### TASK DIRECTIONS
The expected output is the complete listing, copied exactly.

### DATA FOR THIS TASK
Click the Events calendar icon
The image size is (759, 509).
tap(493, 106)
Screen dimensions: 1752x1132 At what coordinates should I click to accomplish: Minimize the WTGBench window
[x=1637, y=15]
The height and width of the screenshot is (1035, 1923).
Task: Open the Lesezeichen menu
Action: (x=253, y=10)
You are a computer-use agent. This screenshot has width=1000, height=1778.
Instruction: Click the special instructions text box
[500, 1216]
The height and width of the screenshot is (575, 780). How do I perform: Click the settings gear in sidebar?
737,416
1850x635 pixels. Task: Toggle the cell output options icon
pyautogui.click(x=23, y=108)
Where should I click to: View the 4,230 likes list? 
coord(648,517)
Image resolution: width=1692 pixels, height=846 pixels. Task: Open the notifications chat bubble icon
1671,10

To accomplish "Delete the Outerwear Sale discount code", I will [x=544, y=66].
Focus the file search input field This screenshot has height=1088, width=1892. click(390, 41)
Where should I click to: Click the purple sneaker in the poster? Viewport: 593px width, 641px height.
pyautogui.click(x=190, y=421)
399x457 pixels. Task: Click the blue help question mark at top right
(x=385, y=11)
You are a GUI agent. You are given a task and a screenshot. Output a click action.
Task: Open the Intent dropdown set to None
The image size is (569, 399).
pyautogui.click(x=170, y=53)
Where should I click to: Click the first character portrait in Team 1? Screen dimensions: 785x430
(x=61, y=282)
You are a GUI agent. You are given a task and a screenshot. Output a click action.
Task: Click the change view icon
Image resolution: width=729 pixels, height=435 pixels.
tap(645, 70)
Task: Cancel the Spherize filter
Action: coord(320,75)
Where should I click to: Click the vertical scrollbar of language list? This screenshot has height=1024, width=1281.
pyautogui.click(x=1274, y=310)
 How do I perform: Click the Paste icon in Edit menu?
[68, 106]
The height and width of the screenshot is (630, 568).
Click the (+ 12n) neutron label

### TASK RESULT
Click the Events calendar icon
The image size is (759, 509).
tap(493, 106)
Screen dimensions: 1752x1132 At what coordinates should I click to accomplish: Minimize the WTGBench window
[x=1637, y=15]
The height and width of the screenshot is (1035, 1923).
Task: Open the Lesezeichen menu
Action: (x=253, y=10)
You are a computer-use agent. This screenshot has width=1000, height=1778.
Instruction: Click the special instructions text box
[500, 1216]
The height and width of the screenshot is (575, 780). How do I perform: Click the settings gear in sidebar?
737,416
1850x635 pixels. Task: Toggle the cell output options icon
pyautogui.click(x=23, y=108)
Where should I click to: View the 4,230 likes list? 
coord(648,517)
Image resolution: width=1692 pixels, height=846 pixels. Task: Open the notifications chat bubble icon
1671,10

To accomplish "Delete the Outerwear Sale discount code", I will [x=544, y=66].
Focus the file search input field This screenshot has height=1088, width=1892. click(390, 41)
Where should I click to: Click the purple sneaker in the poster? Viewport: 593px width, 641px height.
pyautogui.click(x=190, y=421)
399x457 pixels. Task: Click the blue help question mark at top right
(x=385, y=11)
You are a GUI agent. You are given a task and a screenshot. Output a click action.
Task: Open the Intent dropdown set to None
The image size is (569, 399).
pyautogui.click(x=170, y=53)
Where should I click to: Click the first character portrait in Team 1? Screen dimensions: 785x430
(x=61, y=282)
You are a GUI agent. You are given a task and a screenshot. Output a click action.
Task: Click the change view icon
Image resolution: width=729 pixels, height=435 pixels.
tap(645, 70)
Task: Cancel the Spherize filter
Action: coord(320,75)
Where should I click to: Click the vertical scrollbar of language list? This screenshot has height=1024, width=1281.
pyautogui.click(x=1274, y=310)
 How do I perform: Click the Paste icon in Edit menu?
[68, 106]
The height and width of the screenshot is (630, 568).
Click the (+ 12n) neutron label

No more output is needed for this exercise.